Archive for November 2nd, 2009

Former Iraqi dog “Nubs” on Today Show

dennisnubs.jpgNubs, the one-time Iraqi street mutt — so named by American soldiers for the stubs where his ears used to be — appeared on this morning’s Today Show, along with the Marine major who rescued him.

Nubs befriended Marine Major Brian Dennis and his fellow soldiers while Dennis was on patrol in the Anbar province.

When Dennis was required to report to another location, 70 miles away, he bid his friend farewell and left with little hope that Nub would survive on the war torn streets. Already, the dog had his ears cut off, and had been stabbed in the side with a screwdriver — both, Dennis believes, by Iraqi soldiers.

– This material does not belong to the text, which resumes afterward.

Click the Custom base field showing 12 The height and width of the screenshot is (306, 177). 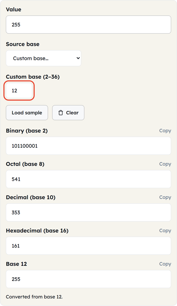pos(19,91)
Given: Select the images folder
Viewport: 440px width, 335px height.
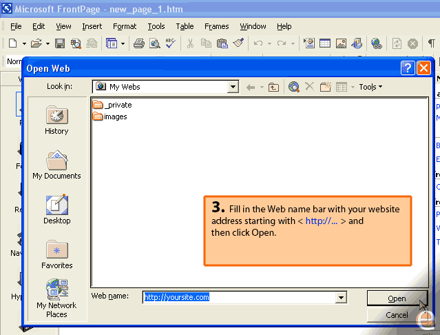Looking at the screenshot, I should point(115,116).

Two days after Dennis arrived at his new location, Nubs showed up.

Dennis said he was inside headquarters when a fellow Marine came in and said, “You’re not going to believe who’s outside.”

“Who’s outside?” Dennis asked.

“Nubs is outside,” the soldier said.

After a joyful reunion, Dennis was informed that, since the military prohibits keeping dogs in war zones, he had four days to get rid of him. Given the bond they’d established and the dangers Nubs faced, Dennis was hesitant to do that.

Strays in Iraq, Dennis said today, serve as a needed escape for soliders — “an escape from the drudgery and the mundane life and the bad things you see at times.”

Dennis and his friends launched an Internet campaign and raised $5,000 to send Nubs to a friend in the U.S..

In March 2008, about a month after Nubs arrived, Dennis returned from Iraq and was reunited with the dog.

Now the whole story has become a book, “Nubs, the True Story of a Mutt,  a Marine and a Miracle.”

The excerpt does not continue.